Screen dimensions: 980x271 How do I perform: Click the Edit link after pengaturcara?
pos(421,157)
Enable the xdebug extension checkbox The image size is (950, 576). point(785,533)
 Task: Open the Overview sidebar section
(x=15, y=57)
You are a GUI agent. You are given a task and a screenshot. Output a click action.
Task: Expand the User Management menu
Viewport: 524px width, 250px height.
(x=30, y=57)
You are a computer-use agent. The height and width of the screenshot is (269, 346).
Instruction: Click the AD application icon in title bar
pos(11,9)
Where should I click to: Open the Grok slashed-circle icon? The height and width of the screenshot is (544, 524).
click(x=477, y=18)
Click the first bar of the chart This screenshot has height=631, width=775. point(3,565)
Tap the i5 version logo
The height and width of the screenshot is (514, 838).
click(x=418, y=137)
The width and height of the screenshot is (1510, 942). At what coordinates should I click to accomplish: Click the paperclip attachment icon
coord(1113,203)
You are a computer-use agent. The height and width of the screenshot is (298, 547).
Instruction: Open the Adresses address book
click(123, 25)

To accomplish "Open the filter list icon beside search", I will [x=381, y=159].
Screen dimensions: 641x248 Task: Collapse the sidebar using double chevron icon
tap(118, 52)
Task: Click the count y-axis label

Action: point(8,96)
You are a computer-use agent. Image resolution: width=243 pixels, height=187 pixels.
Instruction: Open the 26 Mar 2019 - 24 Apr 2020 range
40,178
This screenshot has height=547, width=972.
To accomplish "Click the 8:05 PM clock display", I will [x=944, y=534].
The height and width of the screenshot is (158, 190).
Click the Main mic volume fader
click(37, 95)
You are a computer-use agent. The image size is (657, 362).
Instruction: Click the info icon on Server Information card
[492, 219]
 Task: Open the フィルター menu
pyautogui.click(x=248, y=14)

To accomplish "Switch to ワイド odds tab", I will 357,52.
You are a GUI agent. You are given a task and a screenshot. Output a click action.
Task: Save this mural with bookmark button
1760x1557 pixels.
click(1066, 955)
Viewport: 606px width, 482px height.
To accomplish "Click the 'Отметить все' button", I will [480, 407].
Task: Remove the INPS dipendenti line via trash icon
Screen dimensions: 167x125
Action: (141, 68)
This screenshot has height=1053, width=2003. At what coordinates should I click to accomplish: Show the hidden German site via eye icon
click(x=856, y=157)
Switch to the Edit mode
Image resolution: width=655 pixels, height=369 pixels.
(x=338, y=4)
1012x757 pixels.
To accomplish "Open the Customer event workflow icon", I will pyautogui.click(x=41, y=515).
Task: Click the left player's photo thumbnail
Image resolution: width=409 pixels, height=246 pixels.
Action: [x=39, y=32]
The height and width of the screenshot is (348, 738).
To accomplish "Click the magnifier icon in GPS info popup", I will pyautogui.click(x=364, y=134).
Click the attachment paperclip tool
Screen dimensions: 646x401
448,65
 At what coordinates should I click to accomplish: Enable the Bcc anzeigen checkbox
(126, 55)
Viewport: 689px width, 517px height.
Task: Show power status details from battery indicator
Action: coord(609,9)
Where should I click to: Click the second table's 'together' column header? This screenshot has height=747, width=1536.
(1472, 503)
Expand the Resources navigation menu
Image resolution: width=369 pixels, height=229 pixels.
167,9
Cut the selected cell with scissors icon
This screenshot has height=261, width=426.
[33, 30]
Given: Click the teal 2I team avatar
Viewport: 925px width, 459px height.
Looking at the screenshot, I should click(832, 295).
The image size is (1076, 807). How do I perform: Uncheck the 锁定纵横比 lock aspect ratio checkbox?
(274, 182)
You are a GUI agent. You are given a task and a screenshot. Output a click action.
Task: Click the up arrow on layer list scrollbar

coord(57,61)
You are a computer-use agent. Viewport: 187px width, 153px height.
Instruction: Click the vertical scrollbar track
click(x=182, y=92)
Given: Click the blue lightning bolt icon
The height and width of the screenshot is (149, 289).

§ **What is being asked**
Which lines above contain the word "with"? Copy each one.

§ **Reply to the exercise**
Task: Save this mural with bookmark button
Cut the selected cell with scissors icon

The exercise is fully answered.